• **Available records**
- Opening Delimiter -

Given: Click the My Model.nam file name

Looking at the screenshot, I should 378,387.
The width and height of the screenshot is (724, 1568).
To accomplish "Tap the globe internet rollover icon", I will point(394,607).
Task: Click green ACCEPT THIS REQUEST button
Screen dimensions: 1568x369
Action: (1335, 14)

- Closing Delimiter -
- Opening Delimiter -

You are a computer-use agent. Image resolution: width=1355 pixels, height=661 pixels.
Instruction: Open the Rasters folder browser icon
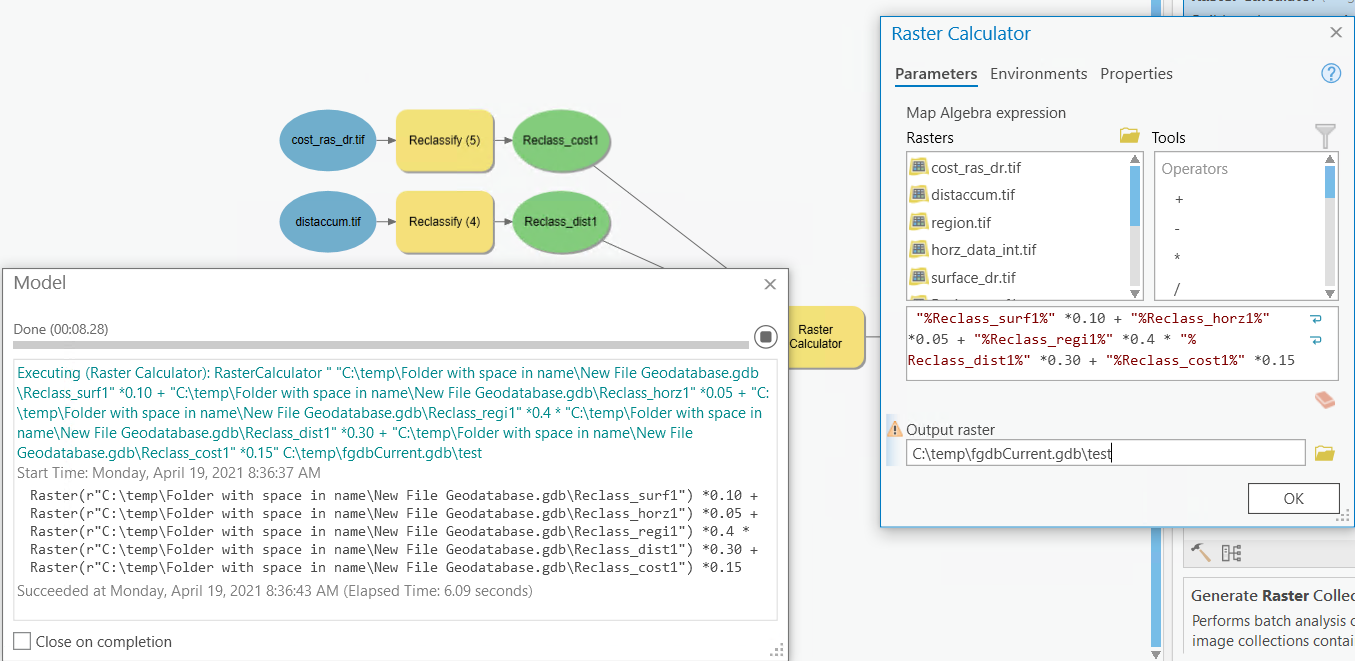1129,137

- Closing Delimiter -
- Opening Delimiter -

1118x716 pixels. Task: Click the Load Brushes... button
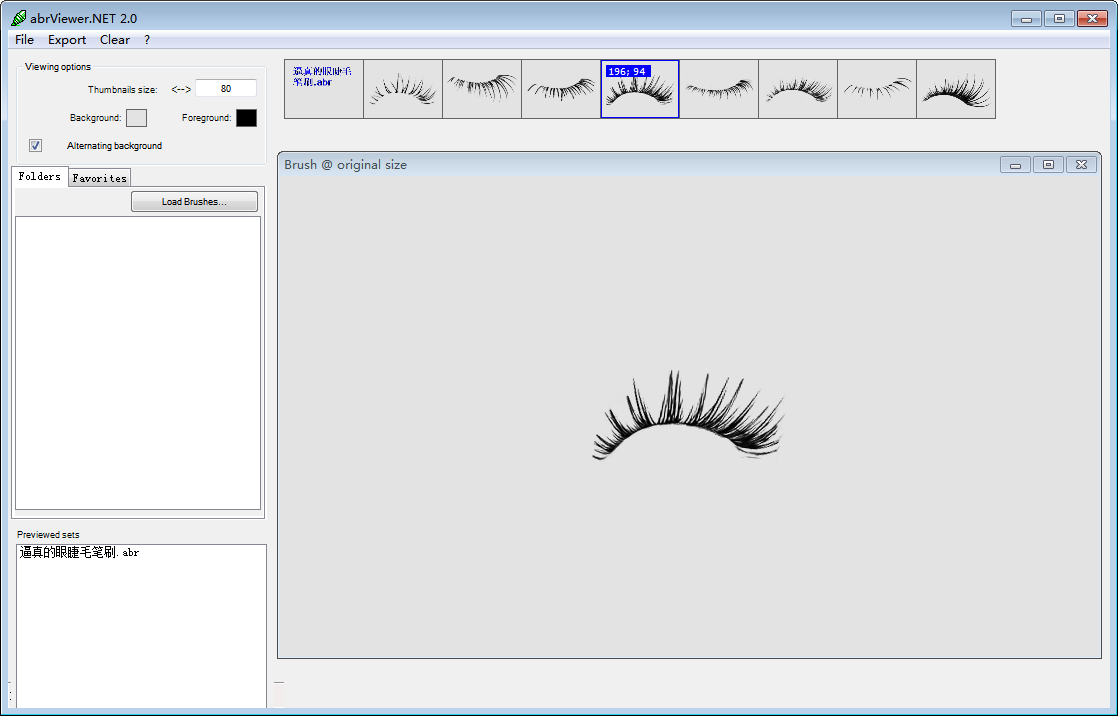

- Closing Delimiter -

• **Work request**
In the records, how many lines hold the word "pixels"? Answer with the number and no other words.

• **Answer to this exercise**
2